=== The task ===
Collect every line of the records below that contains the word "value".

=== Recorded data ===

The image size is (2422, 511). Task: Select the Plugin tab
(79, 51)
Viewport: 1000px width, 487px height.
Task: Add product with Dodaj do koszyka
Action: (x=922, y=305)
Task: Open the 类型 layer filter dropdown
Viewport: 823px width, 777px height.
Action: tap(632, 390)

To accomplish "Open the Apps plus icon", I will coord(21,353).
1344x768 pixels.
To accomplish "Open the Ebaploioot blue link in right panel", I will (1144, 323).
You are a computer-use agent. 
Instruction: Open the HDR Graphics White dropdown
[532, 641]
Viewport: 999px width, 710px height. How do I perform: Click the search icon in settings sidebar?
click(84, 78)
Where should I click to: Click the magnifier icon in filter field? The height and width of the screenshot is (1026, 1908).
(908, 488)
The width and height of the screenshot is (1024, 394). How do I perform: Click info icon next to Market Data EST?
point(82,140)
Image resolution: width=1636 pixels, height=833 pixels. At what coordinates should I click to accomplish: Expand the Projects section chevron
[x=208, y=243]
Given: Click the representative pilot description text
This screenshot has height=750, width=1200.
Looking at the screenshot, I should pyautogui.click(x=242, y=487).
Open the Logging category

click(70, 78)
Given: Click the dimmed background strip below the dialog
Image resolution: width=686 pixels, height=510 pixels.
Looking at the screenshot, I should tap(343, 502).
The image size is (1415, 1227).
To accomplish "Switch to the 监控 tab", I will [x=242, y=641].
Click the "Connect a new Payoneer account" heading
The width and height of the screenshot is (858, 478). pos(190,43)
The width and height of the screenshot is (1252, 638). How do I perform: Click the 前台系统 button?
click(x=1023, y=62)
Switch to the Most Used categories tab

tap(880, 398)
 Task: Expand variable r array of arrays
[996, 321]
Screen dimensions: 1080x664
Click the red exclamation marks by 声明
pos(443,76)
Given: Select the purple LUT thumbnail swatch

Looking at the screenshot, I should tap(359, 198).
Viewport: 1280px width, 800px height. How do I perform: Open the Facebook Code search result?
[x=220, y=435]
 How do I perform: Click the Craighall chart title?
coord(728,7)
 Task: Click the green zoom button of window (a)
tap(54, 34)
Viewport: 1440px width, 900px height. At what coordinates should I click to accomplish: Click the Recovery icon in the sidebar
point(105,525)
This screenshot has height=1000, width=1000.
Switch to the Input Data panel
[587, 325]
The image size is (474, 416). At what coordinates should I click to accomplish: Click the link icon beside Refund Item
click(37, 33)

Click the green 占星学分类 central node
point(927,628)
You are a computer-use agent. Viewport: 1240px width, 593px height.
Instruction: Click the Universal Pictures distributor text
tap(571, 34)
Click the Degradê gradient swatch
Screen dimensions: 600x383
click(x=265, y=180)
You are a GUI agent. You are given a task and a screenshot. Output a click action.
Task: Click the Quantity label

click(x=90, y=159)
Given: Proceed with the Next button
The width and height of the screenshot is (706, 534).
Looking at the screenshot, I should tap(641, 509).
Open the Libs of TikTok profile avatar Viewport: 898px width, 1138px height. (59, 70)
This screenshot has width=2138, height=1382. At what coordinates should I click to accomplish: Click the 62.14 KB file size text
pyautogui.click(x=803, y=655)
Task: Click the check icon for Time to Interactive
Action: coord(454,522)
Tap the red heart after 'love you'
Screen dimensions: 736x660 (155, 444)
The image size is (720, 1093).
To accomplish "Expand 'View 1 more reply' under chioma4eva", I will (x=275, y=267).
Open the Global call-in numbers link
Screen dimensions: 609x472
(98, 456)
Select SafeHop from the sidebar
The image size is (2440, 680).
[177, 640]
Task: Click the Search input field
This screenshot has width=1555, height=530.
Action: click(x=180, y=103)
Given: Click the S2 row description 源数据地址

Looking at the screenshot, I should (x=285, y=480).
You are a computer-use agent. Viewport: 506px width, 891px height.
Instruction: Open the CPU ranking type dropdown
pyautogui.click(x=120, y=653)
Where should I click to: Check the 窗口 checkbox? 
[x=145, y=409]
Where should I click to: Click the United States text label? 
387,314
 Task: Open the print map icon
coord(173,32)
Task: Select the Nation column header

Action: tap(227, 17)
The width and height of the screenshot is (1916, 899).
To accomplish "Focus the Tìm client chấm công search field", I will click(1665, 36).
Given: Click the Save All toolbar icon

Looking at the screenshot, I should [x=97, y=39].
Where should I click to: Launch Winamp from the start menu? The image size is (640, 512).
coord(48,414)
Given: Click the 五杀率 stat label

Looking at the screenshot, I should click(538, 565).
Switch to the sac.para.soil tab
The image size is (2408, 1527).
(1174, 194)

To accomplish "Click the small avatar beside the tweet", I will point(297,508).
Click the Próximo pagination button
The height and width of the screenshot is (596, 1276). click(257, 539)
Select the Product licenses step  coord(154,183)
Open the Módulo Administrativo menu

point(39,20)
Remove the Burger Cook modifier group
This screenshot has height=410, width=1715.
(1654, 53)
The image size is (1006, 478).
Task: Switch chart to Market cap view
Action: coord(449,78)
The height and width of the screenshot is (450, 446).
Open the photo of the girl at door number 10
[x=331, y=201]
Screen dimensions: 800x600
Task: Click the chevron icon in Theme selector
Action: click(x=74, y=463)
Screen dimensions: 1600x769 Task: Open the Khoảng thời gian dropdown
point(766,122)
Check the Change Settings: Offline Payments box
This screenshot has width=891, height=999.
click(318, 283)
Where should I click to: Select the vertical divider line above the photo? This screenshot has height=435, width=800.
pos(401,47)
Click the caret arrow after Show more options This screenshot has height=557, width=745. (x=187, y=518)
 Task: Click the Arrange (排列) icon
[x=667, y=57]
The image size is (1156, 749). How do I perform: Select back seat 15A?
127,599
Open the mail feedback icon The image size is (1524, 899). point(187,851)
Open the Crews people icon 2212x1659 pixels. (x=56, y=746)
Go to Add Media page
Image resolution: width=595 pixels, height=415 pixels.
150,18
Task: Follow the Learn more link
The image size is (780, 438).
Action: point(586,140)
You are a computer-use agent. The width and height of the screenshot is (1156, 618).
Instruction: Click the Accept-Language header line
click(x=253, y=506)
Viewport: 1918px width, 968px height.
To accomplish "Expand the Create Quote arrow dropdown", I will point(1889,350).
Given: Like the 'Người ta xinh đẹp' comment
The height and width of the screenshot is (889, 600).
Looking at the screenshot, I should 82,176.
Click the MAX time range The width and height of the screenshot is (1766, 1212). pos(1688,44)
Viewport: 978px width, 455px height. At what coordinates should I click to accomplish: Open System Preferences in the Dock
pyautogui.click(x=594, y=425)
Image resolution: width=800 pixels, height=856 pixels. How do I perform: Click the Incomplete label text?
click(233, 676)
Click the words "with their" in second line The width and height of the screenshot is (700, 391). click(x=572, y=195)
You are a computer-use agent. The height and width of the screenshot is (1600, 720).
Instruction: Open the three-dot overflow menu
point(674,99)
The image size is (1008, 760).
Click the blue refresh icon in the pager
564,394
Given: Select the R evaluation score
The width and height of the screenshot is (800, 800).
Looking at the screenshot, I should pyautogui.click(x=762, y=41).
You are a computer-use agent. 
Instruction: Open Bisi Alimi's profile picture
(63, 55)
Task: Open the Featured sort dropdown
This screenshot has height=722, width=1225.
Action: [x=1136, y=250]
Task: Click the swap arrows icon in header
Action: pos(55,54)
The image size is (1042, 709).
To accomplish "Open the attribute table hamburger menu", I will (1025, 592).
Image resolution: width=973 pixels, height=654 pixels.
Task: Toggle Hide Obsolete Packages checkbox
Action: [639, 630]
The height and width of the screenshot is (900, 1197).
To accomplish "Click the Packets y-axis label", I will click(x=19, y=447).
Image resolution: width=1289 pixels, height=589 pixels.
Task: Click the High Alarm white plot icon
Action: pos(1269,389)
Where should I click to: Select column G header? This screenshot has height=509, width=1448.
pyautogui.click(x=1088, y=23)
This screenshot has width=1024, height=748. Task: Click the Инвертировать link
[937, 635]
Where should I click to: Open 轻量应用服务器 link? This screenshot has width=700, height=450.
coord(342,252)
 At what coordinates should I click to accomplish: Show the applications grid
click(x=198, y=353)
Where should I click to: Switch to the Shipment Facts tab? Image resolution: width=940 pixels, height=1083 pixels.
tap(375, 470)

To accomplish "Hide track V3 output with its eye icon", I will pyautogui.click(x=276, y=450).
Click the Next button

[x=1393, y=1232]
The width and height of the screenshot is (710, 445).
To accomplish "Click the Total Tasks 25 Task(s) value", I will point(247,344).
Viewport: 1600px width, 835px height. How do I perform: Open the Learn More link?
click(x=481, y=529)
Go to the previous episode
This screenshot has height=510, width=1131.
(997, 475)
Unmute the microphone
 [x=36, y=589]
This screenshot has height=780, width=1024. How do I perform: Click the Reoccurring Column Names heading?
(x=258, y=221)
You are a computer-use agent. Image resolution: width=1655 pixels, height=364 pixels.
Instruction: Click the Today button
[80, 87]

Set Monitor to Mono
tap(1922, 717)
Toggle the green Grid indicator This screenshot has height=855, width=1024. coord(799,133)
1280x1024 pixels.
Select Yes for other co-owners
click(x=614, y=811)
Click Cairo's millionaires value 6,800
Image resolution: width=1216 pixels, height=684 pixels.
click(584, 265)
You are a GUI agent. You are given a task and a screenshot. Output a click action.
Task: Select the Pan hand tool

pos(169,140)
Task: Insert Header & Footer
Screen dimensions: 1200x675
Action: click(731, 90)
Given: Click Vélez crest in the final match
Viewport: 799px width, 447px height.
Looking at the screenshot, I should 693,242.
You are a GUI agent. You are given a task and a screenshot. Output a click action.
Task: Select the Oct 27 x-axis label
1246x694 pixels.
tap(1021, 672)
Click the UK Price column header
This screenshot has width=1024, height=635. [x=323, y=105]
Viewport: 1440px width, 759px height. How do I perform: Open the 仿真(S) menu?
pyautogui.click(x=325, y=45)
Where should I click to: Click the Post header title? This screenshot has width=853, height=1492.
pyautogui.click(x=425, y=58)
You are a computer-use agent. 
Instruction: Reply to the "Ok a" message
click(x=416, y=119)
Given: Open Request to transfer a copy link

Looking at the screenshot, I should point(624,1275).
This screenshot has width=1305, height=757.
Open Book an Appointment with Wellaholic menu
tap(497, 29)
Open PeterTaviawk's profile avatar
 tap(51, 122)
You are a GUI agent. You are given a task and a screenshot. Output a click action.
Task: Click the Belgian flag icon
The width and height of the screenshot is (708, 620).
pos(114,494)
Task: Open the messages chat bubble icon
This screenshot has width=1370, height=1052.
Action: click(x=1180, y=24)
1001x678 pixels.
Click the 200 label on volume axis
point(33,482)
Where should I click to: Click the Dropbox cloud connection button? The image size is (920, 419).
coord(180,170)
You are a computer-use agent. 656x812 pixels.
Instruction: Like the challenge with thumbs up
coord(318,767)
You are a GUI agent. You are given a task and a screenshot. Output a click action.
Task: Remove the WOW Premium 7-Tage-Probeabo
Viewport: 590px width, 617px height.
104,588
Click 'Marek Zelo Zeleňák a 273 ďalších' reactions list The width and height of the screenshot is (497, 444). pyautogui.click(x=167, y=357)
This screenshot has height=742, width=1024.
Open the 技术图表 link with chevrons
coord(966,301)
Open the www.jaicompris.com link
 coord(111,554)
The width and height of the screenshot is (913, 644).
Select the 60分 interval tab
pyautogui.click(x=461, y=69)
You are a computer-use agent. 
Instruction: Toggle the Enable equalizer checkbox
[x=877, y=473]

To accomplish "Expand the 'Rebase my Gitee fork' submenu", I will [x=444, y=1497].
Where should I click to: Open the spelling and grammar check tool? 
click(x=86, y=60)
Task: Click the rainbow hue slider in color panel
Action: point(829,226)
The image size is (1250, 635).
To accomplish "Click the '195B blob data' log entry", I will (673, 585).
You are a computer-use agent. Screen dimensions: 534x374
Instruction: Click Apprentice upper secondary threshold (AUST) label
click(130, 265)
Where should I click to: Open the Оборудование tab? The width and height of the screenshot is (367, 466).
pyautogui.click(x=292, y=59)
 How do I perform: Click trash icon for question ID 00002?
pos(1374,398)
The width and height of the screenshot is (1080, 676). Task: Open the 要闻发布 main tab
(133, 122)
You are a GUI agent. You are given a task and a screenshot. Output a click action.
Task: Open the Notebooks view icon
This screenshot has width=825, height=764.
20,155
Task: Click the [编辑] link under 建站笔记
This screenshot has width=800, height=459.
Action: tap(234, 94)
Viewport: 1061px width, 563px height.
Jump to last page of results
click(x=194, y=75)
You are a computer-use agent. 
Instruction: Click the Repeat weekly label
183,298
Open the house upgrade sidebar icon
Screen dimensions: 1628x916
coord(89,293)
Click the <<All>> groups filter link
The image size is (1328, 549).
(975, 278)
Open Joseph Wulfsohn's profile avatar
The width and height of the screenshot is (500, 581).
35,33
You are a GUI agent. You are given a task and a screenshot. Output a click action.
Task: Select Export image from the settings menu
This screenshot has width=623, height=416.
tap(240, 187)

=== Response below ===
To accomplish "Click the Total Tasks 25 Task(s) value", I will point(247,344).
Click Cairo's millionaires value 6,800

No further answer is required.